Trinidad, un cantinero de dos épocas

Sep 05, 2018

México.- Una canción de Vicente Fernández ambienta a los clientes, Trinidad Aguirre, un cantinero de dos épocas, ha sido testigo de los cambios en este negocio; además de que ha servido como consejero, e incluso ha sido testigo de infidelidades de algunos clientes a lo largo de 40 años.

En un rincón de la cantina familiar Los Valdepeña, la más antigua en la colonia Obrera, cuatro hombres disfrutan de sus bebidas y juegan al cubilete en una mesa.

El cantinero comenta que el negocio tiene ya más de 118 años de funcionar, pero en la colonia Obrera tiene más de 40 años, “me gusta mucho el negocio, con decirle que dejé la carrera de Derecho para seguir con esta tradición familiar". 

Trinidad Aguirre menciona que a los 18 años empezó a trabajar en El Nivel, la primera cantina de la Ciudad de México, ubicada en la esquina de las calles Moneda y Seminario, a un costado del Palacio Nacional, al lado de su padre, don Pedro Aguirre.

Sin dejar de atender el negocio, “Trino”, como le llaman sus amigos, pide unas botellas de unos de los rones más antiguos (Potosí y Castillo), además de hablar de Potrero, que en esos años muchos lo saboreaban como si se tratara de un whisky.

"El sabor y aroma era tan perfecto que bien podía pasar por ese tipo de bebida", advirtió, sin embargo, nunca nos aprovechamos de eso para engañar a los clientes.

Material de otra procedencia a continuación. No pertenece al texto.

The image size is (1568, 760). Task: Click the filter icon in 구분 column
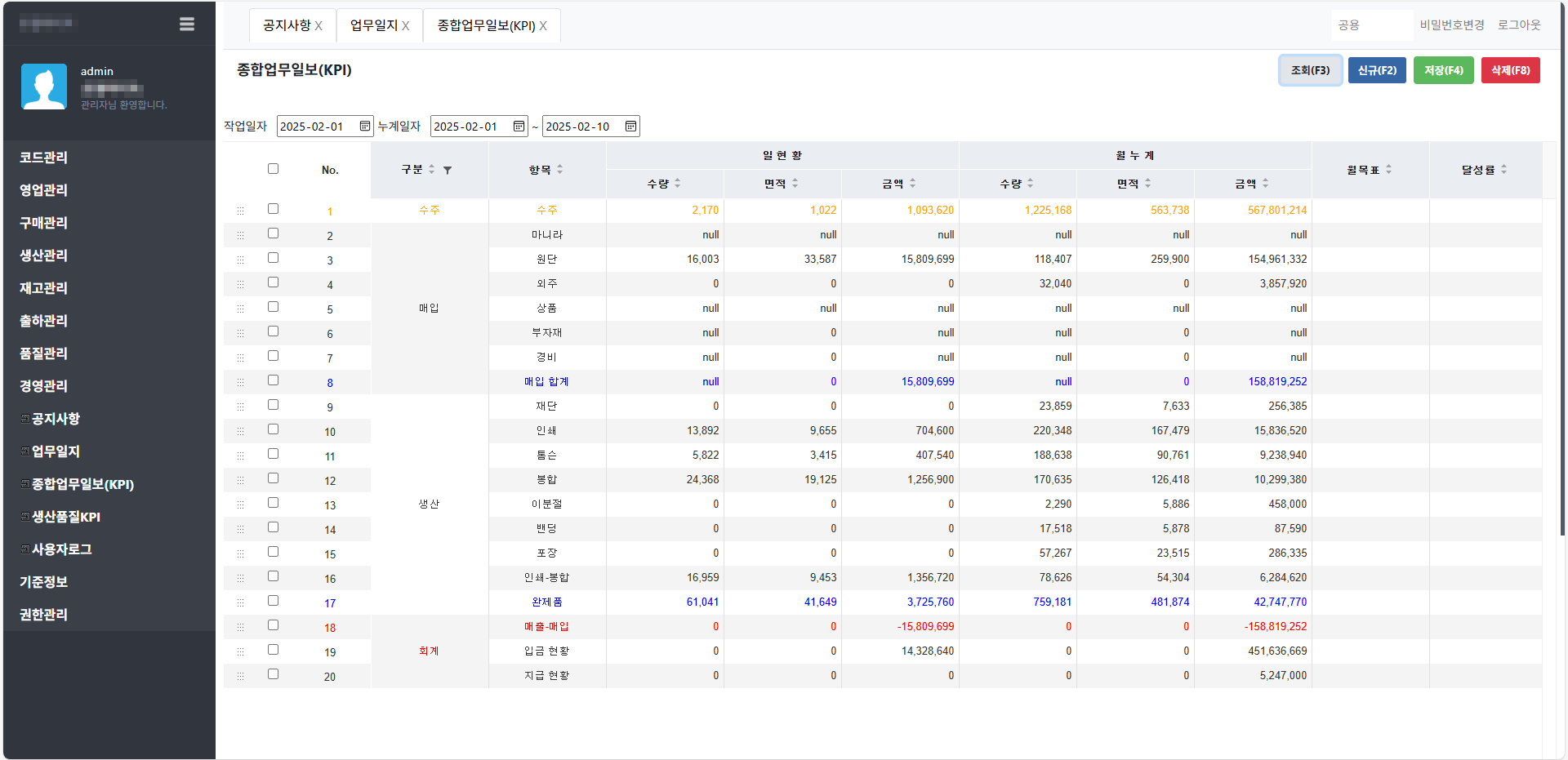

Trino hace memoria para trasladarse años atrás, cuando con su padre trabajaba en la cantina El Nivel, “mi padre me cuenta que ahí llegaban grandes personalidades, como los expresidentes Miguel de la Madrid, José López Portillo y el escritor Carlos Monsiváis, por ejemplo".

Cuando yo llegué, recuerdo que además de los servicios de una cantina, cada quincena les cambiábamos sus cheques a los empleados de la Suprema Corte de Justicia, a los del entonces Departamento del Distrito Federal, de Hacienda y hasta de Presidencia, a cambio del 10 por ciento como pago.

“Los empleados ya sabían que ahí podían pasar un buen rato, comer y beber un poco, y pagar con los cheques sin ningún problema". 

Su nombre se debía al Monumento Hipsográfico, ubicado a un costado de la Catedral Metropolitana de la Ciudad de México,  que por muchos años permaneció a escasos metros de la cantina, y al que popularmente se le conoce como El Nivel.

Trinidad señaló que también ha sido testigo de muchos cambios en estos negocios. “Actualmente las formas, las costumbres han cambiado mucho, en Los Valdepeña, las escupideras son historia”, mientras las señala con un dedo.

Asegura que la cantina es un negocio de fin de semana, los mejores días, los de más clientes, son los viernes, sábados y los domingos, e indica que ahora se bebe con más calidad, los clientes exigen marcas y originalidad.

Por lo que checar que la botella que adquieren tenga los sellos de seguridad se ha vuelto una costumbre; ya que para los clientes la autenticidad de la marca y del valor de la bebida es lo más importante antes de consumirla.

“Hace cuarenta años, pocos verificaban que la botella fuera original, hoy el aumento de estos productos y los riegos para la salud que tienen provocan este comportamiento, además de que nunca pagarían por un producto pirata".

En la entrada se escucha a un hombre que saluda a un amigo, el cual espera en otra de las mesas, con una bebida y las cartas preparadas para jugar. Trino le da la bienvenida mientras uno de los meseros sirve los tragos para los clientes.

Una nueva canción ambienta el lugar, mientras que los pocos comensales que hay disfrutan de sus botanas y de sus tragos. Pues a trabajar, apunta Trinidad Aguirre, quien retoma sus actividaders cotidianas en Los Valdepeña.